Wednesday 30 May 2018

De la convenance de la lenteur dans le développement de la dépression à la porte de l'éternité


Il n'est pas infréquent pour les dépressifs de constater que les abîmes varient en profondeur d'un individu à l'autre, que les noirceurs se teintent par rapport à celles des autres. Alors que chacun mesure le fond du gouffre du seuil de son propre désespoir ; peu importe de fait la profondeur, car nous sommes toutes et tous dans les mêmes abîmes.

C'est ainsi que nous jaugeons la remontée à la qualité de la lumière au réveil, exactement comme un plongeur qui remonterait des profondeurs océaniques par paliers de décompression. La luminosité changeant au fur de l'ascension, on perçoit l'eau autrement alors qu'elle n'est intrinsèquement pas différente.

Il y a nos abysses, et puis il y a celles des autres, ceux qui vont mal mais en fait qui vont bien. Elles sont relatives au regard qu'on leur porte. Certaines aident à aller mieux – elles soutiennent – alors que d'autres génèrent plus de profondeur encore. Ces abysses-là sont de celles qui reformulent l'idée du suicide en un principe qui réchauffe le corps, qui apaise l'âme ; qui font qu'on contemple l'idée sans pleurer, sereinement. Passer à l'acte n'a alors plus d'importance parce qu'une partie de nous est déjà morte.

Parce qu'on a plongé plus profondément, ce qui fait l'air si beau et si précieux, en bas, dans les tréfonds où l'âme est plus sombre que les ténèbres, nous tue. Les mots d'amitié, les mots d'amour, les gestes de compassion. Tout précipite plus bas encore. La descente est vive, au début, rués que nous sommes par la lumière...et au fur que les ténèbres se font, puis s'épaississent, puis deviennent denses comme de la mélasse, on ralentit sans être freiné, on se laisse happer plus bas.

On se sent retomber quand on sent les réveils plus laborieux, le sommeil nous éluder plus longtemps, quand on ressent la fatigue du corps rejoindre celle de l'esprit. Quand la sieste s'impose et qu'elle restaure plus que le sommeil nocturne. Quand l'air n'y suffit plus et que la nourriture n'apaise plus la faim.

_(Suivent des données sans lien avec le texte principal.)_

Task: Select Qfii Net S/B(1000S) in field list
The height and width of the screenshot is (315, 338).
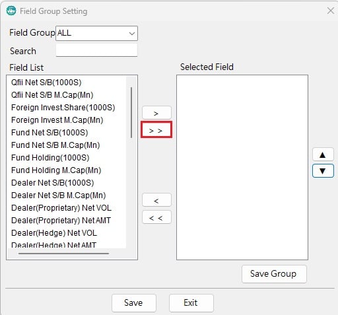Action: [x=46, y=83]
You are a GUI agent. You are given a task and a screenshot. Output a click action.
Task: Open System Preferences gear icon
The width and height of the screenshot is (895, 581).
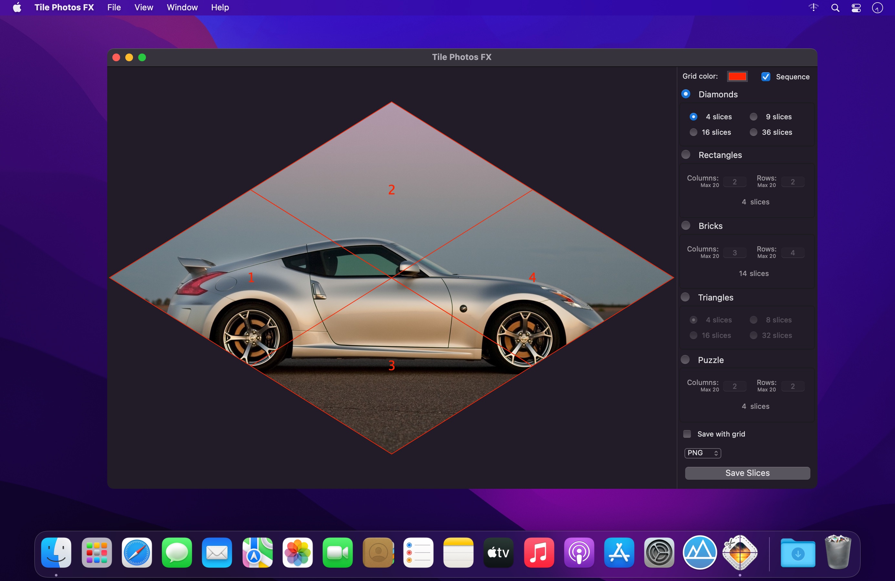(659, 552)
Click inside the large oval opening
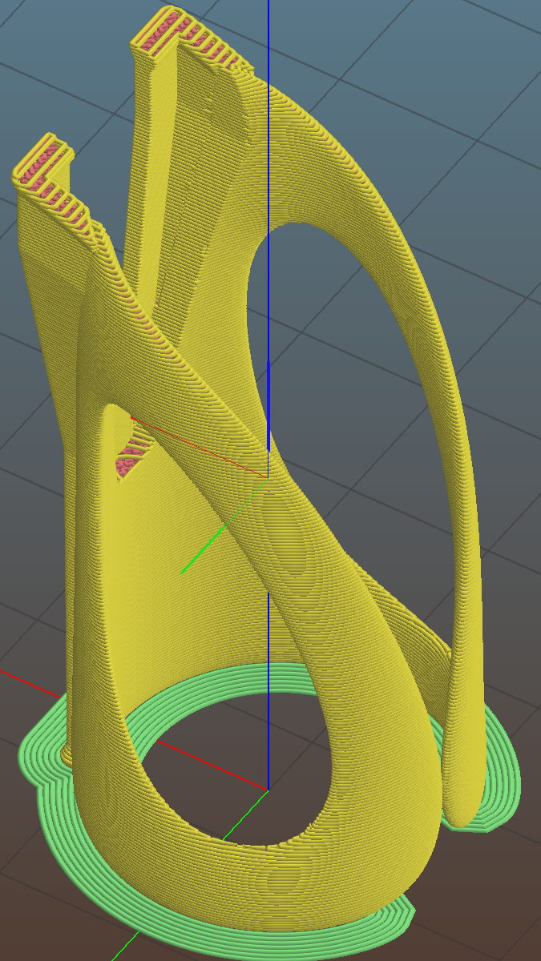This screenshot has height=961, width=541. pyautogui.click(x=337, y=360)
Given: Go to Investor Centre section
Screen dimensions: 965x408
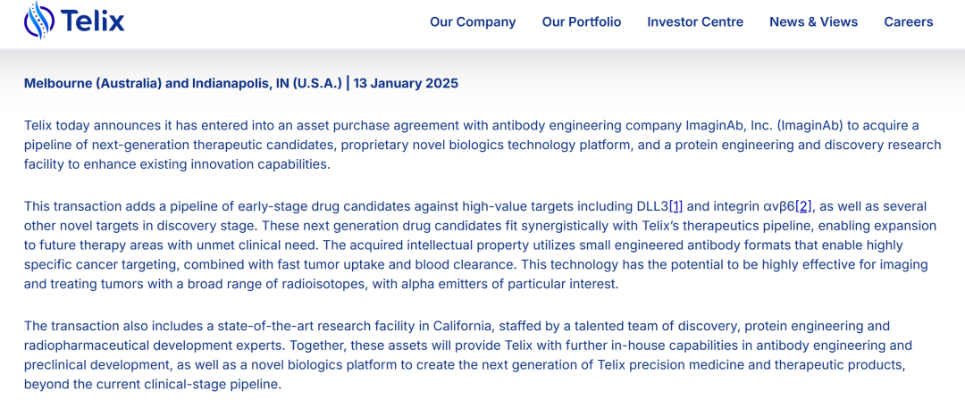Looking at the screenshot, I should point(695,22).

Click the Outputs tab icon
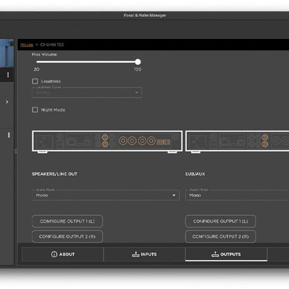(215, 254)
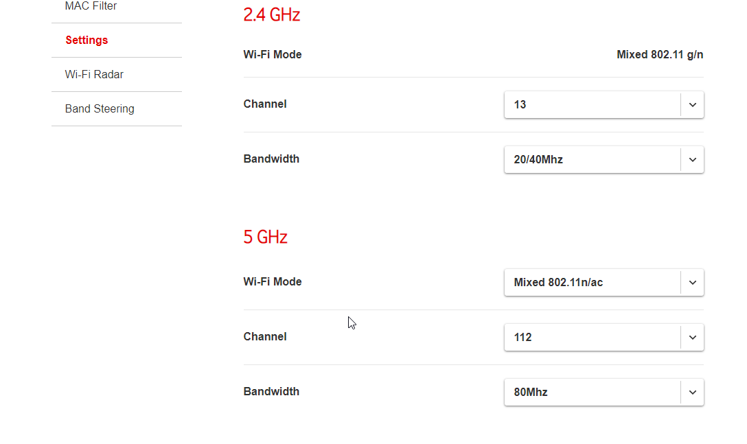The height and width of the screenshot is (444, 747).
Task: Click the chevron arrow beside channel 13
Action: pyautogui.click(x=692, y=105)
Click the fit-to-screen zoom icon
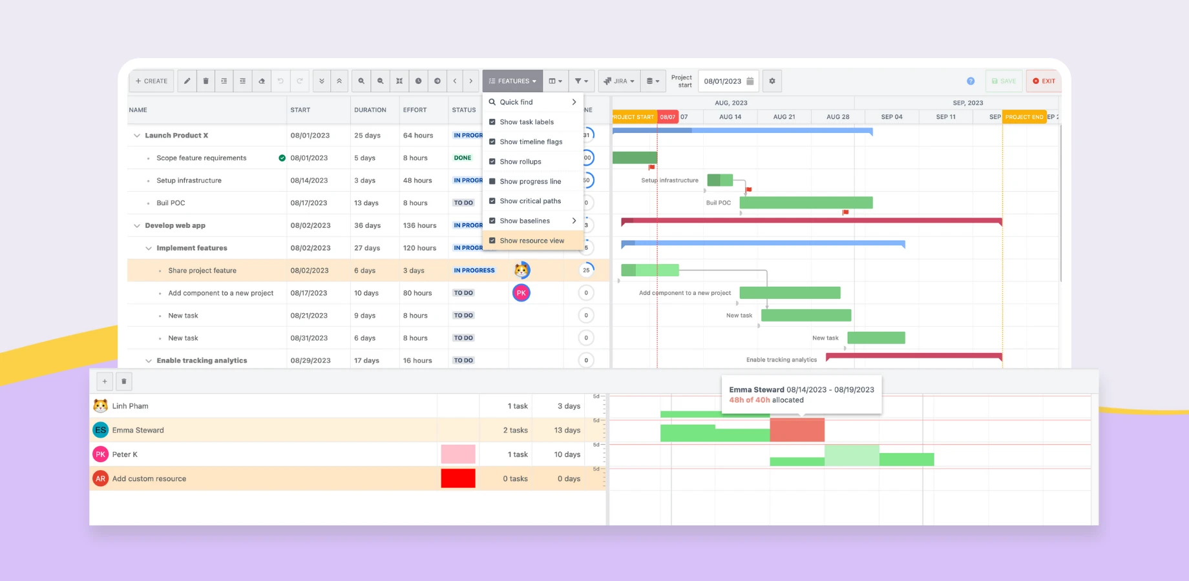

On souffre beaucoup, énormément, sans pour autant pouvoir nommer le mal qui nous assaille. On décèle la douleur à un endroit, puis elle se faufile ailleurs, inflitre chaque recoin. Puis elle devient diffuse, s'étale avec le temps comme une dette qu'on devrait rembourser toutes les nuits jusqu'à la dernière de notre existence.

Les mots de réconfort, à cet instant, revigorent quelque peu, puis ils finissent sur le bas-côté, vidés de leur substance comme un marathonien aurait vidé d'un trait une bouteille d'eau. Ces mots-là sont derrière nous, et dans un sens on ne voit pas qu'on a avancé, ne serait-ce que de quelques pas. On ne voit pas le chemin parcouru parce que l'abîme courbe l'échine, force à regarder les pieds, nous murmurant à l'oreille que l'horizon est trop terrible à contempler, que nous perdrions espoir à même y jeter un œil, qu'il est beau parce qu'il est loin.

La beauté est insupportable de perfection, car nous rêvons peut-être de voir le monde brûler, peut-être même voulons-nous biffer de traits rageurs ces portraits d'hommes et de femmes dont la beauté, l'effroyable beauté, nous fait venir les larmes aux yeux. Peut-être voulons-nous mettre en pièce tous les enregistrements de ces chansons qui nous touchent tellement qu'on les croirait écrites pour nous. La beauté, on s'en affranchit après un temps, mais pas parce qu'elle reste en surface, non...parce qu'on la retrouvera plus tard. Quand on aura appris à s'en détacher, on aura appris à l'aimer. La beauté qu'on admire nous prend trop d'énergie ; celle qu'on accepte devient une part de nous-même, elle fonctionne à-travers nous. La laideur semble avoir plus d'attraits, mais on comprend vite qu'on parle de la même chose. La beauté n'est pas encore l'abîme, mes amis.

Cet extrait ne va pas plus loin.